- **Instructions to follow**
Each line of the data below must be given again exactly as written.

Items from a data source
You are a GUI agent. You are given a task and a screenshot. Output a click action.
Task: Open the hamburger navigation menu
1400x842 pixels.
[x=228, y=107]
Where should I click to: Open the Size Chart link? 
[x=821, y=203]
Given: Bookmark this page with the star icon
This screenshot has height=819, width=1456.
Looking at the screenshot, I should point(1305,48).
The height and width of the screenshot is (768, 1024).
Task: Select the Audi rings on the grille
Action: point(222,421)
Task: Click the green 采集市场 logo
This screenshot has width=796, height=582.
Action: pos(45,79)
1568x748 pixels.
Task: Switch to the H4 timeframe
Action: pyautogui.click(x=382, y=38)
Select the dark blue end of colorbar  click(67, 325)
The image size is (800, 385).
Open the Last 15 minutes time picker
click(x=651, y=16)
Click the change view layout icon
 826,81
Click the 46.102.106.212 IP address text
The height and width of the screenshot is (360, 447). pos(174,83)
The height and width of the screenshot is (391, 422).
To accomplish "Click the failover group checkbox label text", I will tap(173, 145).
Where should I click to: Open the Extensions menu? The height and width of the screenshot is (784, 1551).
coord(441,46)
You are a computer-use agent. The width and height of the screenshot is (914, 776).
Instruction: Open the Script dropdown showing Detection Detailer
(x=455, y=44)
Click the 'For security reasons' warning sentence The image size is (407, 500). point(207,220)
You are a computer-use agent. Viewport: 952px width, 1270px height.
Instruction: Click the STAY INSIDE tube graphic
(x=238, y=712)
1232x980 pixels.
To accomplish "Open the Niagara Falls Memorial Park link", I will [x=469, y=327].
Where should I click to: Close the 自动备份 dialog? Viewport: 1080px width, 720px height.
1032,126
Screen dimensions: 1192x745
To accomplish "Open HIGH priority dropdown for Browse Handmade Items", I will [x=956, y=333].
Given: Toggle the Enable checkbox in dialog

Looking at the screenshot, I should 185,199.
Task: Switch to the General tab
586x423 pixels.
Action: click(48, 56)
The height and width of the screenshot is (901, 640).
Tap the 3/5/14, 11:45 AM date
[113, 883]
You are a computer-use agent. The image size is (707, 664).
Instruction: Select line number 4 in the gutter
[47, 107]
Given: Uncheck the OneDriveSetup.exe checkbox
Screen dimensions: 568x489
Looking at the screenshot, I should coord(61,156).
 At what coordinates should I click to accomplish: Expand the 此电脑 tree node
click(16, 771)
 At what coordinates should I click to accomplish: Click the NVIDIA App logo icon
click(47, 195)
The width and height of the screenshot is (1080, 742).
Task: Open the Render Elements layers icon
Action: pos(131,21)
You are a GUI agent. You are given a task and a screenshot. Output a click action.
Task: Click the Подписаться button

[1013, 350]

- **Output of the exercise**
You are a GUI agent. You are given a task and a screenshot. Output a click action.
Task: Open the hamburger navigation menu
1400x842 pixels.
[x=228, y=107]
Where should I click to: Open the Size Chart link? 
[x=821, y=203]
Given: Bookmark this page with the star icon
This screenshot has height=819, width=1456.
Looking at the screenshot, I should point(1305,48).
The height and width of the screenshot is (768, 1024).
Task: Select the Audi rings on the grille
Action: point(222,421)
Task: Click the green 采集市场 logo
This screenshot has width=796, height=582.
Action: pos(45,79)
1568x748 pixels.
Task: Switch to the H4 timeframe
Action: pyautogui.click(x=382, y=38)
Select the dark blue end of colorbar  click(67, 325)
The image size is (800, 385).
Open the Last 15 minutes time picker
click(x=651, y=16)
Click the change view layout icon
 826,81
Click the 46.102.106.212 IP address text
The height and width of the screenshot is (360, 447). pos(174,83)
The height and width of the screenshot is (391, 422).
To accomplish "Click the failover group checkbox label text", I will tap(173, 145).
Where should I click to: Open the Extensions menu? The height and width of the screenshot is (784, 1551).
coord(441,46)
You are a computer-use agent. The width and height of the screenshot is (914, 776).
Instruction: Open the Script dropdown showing Detection Detailer
(x=455, y=44)
Click the 'For security reasons' warning sentence The image size is (407, 500). point(207,220)
You are a computer-use agent. Viewport: 952px width, 1270px height.
Instruction: Click the STAY INSIDE tube graphic
(x=238, y=712)
1232x980 pixels.
To accomplish "Open the Niagara Falls Memorial Park link", I will [x=469, y=327].
Where should I click to: Close the 自动备份 dialog? Viewport: 1080px width, 720px height.
1032,126
Screen dimensions: 1192x745
To accomplish "Open HIGH priority dropdown for Browse Handmade Items", I will [x=956, y=333].
Given: Toggle the Enable checkbox in dialog

Looking at the screenshot, I should 185,199.
Task: Switch to the General tab
586x423 pixels.
Action: click(48, 56)
The height and width of the screenshot is (901, 640).
Tap the 3/5/14, 11:45 AM date
[113, 883]
You are a computer-use agent. The image size is (707, 664).
Instruction: Select line number 4 in the gutter
[47, 107]
Given: Uncheck the OneDriveSetup.exe checkbox
Screen dimensions: 568x489
Looking at the screenshot, I should coord(61,156).
 At what coordinates should I click to accomplish: Expand the 此电脑 tree node
click(16, 771)
 At what coordinates should I click to accomplish: Click the NVIDIA App logo icon
click(47, 195)
The width and height of the screenshot is (1080, 742).
Task: Open the Render Elements layers icon
Action: pos(131,21)
You are a GUI agent. You are given a task and a screenshot. Output a click action.
Task: Click the Подписаться button

[1013, 350]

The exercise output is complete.